# Exercise description
According to the article header, what is the title of the article?
━━━━━ Reading passage
Genetics, Vol. 172, 355-362, January 2006, Copyright © 2006
doi:10.1534/genetics.105.051979
Drosophila Target of Rapamycin Kinase Functions as a Multimer
Yong Zhang*,
Charles J. Billington, Jr.
,
Duojia Pan* and
Thomas P. Neufeld
,1
* Department of Molecular Biology and Genetics, Johns Hopkins University School of Medicine, Baltimore, Maryland 21205-2185 and
Department of Genetics, Cell Biology and Development, University of Minnesota, Minneapolis, Minnesota 55455
1 Corresponding author: Department of Genetics, Cell Biology and Development, University of Minnesota, 6-160 Jackson Hall, 321 Church St. S.E., Minneapolis, MN 55455.
━━━━━━━━━━
━━━━━ Listed records
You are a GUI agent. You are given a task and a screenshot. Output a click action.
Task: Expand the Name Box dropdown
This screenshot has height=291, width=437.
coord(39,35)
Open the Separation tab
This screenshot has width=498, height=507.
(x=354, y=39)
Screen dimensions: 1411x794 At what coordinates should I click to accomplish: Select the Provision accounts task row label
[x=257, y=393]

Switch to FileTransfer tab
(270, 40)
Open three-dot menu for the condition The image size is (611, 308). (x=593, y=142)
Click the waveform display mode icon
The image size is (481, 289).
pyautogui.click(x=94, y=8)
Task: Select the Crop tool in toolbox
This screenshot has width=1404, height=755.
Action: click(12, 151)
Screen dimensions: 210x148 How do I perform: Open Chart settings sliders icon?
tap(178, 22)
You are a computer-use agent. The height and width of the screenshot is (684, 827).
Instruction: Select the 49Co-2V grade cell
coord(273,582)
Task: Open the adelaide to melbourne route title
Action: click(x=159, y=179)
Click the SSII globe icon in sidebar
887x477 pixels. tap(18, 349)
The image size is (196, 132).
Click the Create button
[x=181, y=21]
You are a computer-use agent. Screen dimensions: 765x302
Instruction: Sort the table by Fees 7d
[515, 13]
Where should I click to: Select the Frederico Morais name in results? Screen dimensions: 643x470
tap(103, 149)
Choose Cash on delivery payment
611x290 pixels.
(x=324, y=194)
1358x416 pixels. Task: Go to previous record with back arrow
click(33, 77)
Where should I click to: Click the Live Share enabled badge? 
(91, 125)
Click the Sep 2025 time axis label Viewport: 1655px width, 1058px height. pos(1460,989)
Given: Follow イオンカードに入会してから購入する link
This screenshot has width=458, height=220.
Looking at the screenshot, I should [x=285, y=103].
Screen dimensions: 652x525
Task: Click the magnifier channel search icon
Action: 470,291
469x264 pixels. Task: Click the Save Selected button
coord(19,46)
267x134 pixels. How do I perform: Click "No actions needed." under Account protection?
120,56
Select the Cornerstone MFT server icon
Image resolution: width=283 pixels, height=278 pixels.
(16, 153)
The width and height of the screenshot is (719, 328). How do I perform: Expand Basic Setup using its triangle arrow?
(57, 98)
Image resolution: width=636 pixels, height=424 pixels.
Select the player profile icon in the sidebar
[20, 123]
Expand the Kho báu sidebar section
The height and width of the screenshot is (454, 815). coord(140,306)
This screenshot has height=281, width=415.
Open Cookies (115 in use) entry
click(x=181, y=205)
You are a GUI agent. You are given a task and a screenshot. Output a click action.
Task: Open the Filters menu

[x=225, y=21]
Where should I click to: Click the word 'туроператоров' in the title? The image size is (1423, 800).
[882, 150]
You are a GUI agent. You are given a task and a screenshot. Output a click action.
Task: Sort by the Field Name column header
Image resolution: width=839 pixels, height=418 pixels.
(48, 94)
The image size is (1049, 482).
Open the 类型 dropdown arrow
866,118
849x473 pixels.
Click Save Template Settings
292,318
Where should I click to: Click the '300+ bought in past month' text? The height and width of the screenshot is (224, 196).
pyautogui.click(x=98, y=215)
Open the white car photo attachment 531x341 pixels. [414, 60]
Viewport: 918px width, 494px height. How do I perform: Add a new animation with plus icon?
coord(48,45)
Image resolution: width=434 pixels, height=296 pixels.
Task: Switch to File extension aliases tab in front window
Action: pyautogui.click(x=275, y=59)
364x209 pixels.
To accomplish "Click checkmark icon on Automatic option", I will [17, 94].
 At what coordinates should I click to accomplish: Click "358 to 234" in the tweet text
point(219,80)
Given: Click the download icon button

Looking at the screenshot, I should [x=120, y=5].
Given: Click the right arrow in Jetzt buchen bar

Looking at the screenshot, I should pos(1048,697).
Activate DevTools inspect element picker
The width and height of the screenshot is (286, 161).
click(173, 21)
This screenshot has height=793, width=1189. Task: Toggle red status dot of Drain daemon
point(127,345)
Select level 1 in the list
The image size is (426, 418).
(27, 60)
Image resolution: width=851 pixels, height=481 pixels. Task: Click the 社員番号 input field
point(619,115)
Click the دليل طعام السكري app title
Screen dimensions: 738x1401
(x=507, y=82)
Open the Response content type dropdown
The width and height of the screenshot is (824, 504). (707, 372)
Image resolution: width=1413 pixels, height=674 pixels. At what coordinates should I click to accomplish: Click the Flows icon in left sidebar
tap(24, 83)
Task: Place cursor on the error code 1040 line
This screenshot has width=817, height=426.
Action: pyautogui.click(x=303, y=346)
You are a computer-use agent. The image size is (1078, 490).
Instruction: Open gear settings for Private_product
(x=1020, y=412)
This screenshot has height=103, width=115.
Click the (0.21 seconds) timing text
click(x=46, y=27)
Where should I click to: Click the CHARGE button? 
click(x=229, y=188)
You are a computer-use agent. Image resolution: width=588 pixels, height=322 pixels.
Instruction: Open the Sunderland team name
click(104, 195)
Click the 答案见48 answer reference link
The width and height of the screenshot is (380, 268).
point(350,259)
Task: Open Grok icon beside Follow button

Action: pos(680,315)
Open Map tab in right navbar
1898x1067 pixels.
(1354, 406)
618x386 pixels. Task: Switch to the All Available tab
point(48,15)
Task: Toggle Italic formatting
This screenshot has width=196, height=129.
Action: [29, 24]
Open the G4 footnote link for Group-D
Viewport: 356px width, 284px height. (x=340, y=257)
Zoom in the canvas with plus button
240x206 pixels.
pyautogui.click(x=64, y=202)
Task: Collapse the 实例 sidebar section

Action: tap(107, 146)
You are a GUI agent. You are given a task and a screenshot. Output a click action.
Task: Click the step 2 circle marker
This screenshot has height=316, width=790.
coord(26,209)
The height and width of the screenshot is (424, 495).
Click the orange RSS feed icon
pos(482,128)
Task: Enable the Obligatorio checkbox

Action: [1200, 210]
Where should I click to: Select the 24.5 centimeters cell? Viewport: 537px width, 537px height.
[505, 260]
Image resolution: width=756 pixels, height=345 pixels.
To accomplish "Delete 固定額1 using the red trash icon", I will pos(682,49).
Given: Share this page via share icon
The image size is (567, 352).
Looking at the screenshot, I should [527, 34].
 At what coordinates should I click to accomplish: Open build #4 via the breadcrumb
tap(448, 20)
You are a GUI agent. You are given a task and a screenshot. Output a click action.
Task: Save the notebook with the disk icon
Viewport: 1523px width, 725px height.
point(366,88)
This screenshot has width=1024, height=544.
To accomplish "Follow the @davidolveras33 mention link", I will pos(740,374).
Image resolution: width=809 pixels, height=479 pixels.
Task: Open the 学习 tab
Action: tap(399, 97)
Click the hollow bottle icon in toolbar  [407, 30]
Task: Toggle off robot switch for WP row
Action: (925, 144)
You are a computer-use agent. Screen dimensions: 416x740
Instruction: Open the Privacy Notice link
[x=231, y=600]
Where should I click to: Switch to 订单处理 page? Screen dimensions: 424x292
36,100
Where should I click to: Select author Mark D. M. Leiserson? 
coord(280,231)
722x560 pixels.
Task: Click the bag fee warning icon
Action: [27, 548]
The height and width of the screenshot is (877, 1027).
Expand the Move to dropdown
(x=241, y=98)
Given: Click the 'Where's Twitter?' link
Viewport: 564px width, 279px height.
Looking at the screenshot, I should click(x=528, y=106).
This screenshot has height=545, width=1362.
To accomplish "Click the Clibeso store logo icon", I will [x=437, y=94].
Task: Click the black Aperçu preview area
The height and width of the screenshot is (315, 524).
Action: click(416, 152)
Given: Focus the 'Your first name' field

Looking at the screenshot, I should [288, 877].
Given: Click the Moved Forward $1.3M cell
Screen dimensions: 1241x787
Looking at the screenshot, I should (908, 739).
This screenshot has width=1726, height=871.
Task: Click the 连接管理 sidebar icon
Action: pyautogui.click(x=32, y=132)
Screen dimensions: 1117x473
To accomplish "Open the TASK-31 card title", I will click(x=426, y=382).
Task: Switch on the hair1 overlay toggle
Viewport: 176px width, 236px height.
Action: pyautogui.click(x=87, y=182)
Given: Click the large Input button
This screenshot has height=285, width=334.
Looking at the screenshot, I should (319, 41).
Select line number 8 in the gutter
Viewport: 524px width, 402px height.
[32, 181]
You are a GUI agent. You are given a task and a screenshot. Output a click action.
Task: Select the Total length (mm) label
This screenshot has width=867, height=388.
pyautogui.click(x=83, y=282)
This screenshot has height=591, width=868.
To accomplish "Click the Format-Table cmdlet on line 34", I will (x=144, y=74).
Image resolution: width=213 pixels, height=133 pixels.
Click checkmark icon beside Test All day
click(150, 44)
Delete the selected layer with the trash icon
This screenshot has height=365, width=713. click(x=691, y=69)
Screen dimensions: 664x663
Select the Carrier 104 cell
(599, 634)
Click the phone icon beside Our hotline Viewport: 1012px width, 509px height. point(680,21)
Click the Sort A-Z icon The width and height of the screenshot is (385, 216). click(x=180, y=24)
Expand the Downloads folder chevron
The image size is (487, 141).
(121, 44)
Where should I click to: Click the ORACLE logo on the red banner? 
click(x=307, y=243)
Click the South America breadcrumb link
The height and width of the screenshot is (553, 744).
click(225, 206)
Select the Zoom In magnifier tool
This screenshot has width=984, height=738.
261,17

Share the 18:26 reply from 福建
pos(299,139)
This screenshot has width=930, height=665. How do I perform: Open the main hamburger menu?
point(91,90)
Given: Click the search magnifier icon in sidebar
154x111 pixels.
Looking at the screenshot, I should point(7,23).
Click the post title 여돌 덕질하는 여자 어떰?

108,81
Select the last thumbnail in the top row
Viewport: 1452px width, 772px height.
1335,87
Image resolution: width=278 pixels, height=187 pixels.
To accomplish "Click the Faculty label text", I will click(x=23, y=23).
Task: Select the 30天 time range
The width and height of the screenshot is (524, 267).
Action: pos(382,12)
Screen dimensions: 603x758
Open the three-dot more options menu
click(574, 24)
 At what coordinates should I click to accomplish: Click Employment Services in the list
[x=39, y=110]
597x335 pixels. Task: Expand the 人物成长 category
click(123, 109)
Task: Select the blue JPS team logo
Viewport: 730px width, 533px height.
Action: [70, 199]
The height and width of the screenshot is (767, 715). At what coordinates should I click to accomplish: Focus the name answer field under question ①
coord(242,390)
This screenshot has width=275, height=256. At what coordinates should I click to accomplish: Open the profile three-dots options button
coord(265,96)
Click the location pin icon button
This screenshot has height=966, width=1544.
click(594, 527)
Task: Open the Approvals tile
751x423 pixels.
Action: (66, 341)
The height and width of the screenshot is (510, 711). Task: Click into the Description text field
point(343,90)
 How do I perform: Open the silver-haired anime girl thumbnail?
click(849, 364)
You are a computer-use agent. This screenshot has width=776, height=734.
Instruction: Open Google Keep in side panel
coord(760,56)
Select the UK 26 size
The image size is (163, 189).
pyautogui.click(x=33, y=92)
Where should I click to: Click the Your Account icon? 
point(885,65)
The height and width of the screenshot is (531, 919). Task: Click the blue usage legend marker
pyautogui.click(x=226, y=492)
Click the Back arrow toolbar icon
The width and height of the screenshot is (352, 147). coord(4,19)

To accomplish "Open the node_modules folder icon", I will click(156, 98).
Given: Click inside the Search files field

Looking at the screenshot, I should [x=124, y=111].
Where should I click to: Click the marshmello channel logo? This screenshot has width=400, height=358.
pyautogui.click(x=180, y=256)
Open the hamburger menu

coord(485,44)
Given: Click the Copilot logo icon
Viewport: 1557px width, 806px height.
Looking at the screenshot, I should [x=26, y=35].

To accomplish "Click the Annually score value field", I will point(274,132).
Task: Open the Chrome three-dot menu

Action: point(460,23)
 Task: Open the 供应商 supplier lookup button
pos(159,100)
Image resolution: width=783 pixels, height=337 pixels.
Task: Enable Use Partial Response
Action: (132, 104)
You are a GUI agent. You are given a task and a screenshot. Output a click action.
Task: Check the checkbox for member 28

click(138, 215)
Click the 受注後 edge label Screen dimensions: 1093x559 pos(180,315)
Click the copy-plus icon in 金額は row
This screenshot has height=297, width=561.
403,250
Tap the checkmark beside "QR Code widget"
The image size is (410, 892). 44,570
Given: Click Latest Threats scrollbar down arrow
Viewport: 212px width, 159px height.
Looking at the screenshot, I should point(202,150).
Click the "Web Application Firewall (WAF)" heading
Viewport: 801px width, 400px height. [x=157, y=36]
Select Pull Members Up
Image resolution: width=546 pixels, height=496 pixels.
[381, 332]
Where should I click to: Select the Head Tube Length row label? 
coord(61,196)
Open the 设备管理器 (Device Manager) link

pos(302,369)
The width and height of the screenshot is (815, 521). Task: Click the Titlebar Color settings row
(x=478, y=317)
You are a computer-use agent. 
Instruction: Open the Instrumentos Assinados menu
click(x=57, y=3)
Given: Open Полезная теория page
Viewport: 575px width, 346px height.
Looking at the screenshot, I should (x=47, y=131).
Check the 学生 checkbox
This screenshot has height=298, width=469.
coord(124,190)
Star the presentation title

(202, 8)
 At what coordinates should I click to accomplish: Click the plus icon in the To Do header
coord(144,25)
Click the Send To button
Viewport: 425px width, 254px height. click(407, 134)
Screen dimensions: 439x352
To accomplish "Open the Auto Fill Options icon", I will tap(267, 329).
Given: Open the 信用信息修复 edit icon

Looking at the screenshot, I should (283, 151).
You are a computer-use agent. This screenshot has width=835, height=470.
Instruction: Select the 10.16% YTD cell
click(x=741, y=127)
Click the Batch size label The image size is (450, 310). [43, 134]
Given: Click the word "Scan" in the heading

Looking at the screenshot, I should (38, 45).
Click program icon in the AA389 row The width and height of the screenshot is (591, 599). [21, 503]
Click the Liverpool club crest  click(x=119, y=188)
━━━━━━━━━━
# Written solution
Drosophila Target of Rapamycin Kinase Functions as a Multimer